«The Sea Dreams It Is the Sky is moving and memorable, one of the novellas of the year.» — Locus Magazine
They had escaped their country, but they couldn’t escape the past
Having lost both her home and family to a brutal dictatorship, Isabel has fled to Spain, where she watches young, bronzed beauties and tries to forget the horrors that lie in her homeland.
Shadowing her always, attired in rumpled linen suits and an eyepatch, is “The Eye,” a fellow ex-pat and poet with a notorious reputation. An unlikely friendship blossoms, a kinship of shared grief. Then The Eye receives a mysterious note and suddenly returns home, his fate uncertain.
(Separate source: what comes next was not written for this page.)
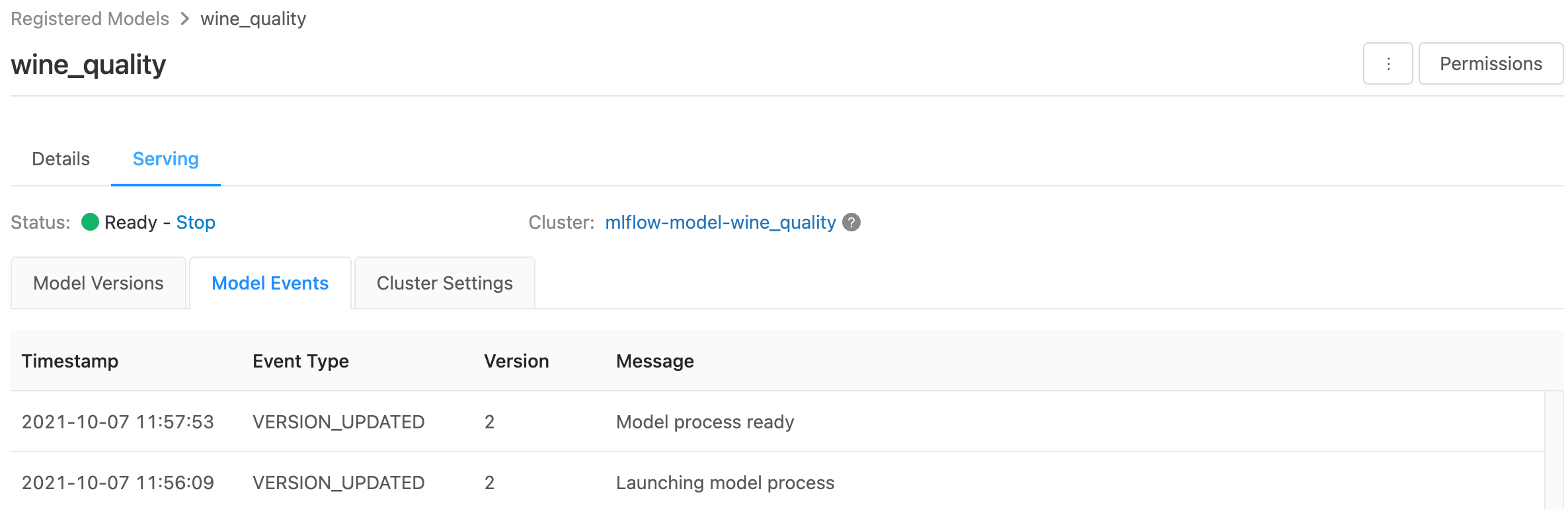Click the Event Type column header
The width and height of the screenshot is (1568, 509).
[301, 361]
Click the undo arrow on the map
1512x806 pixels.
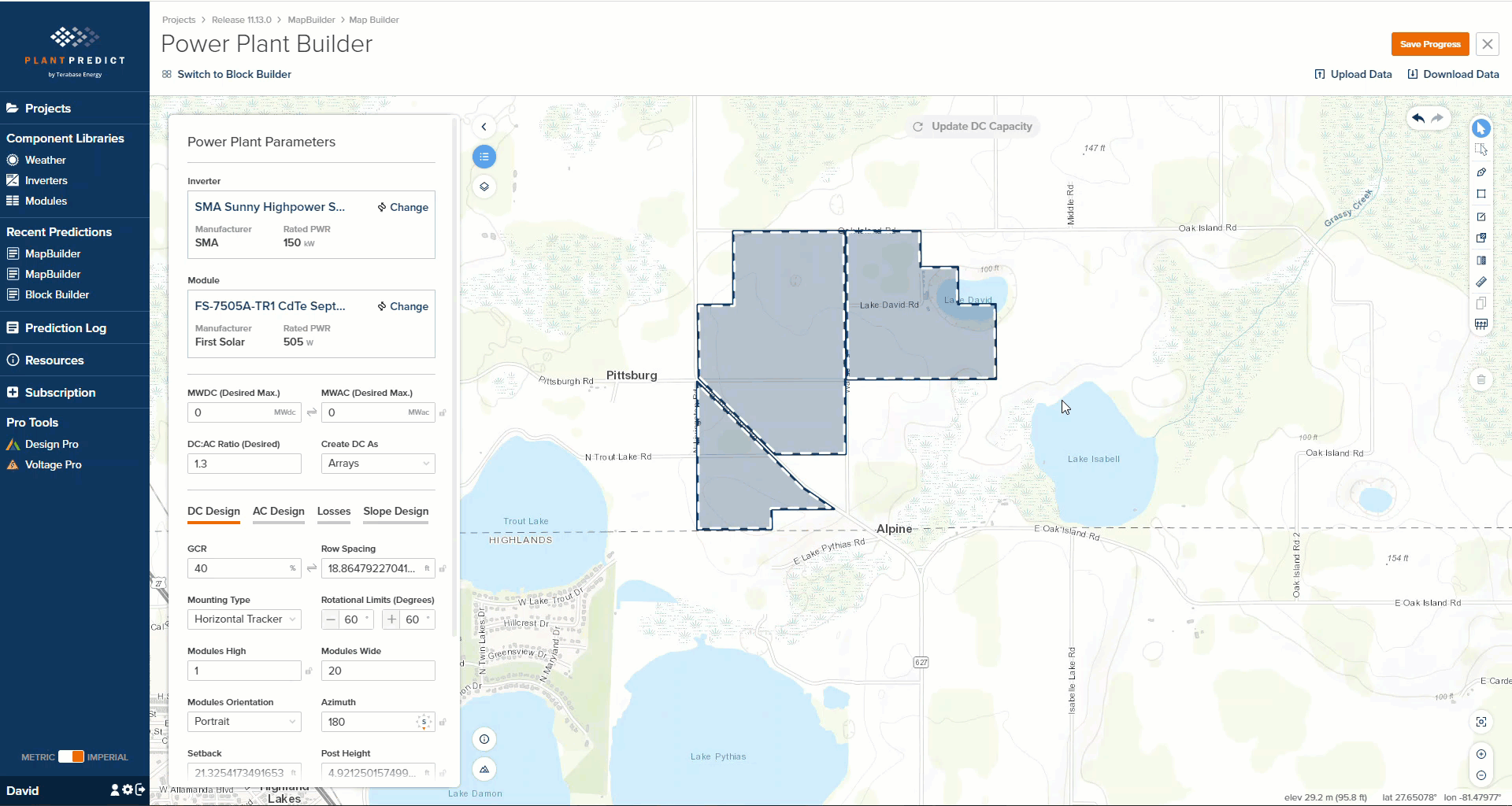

Left with the keys to The Eye’s apartment, Isabel finds two of his secret manuscripts: a halting translation of an ancient, profane work, and an evocative testament of his capture during the revolution. Both texts bear disturbing images of blood and torture, and the more Isabel reads the more she feels the inexplicable compulsion to go home.
It means a journey deep into a country torn by war, still ruled by a violent regime, but the idea of finding The Eye becomes ineluctable. Isabel feels the manuscripts pushing her to go. Her country is lost, and now her only friend is lost, too. What must she give to get them back? In the end, she has only herself left to sacrifice.
THE SEA DREAMS IT IS THE SKY asks:
How does someone simply give up their home…especially when their home won’t let them?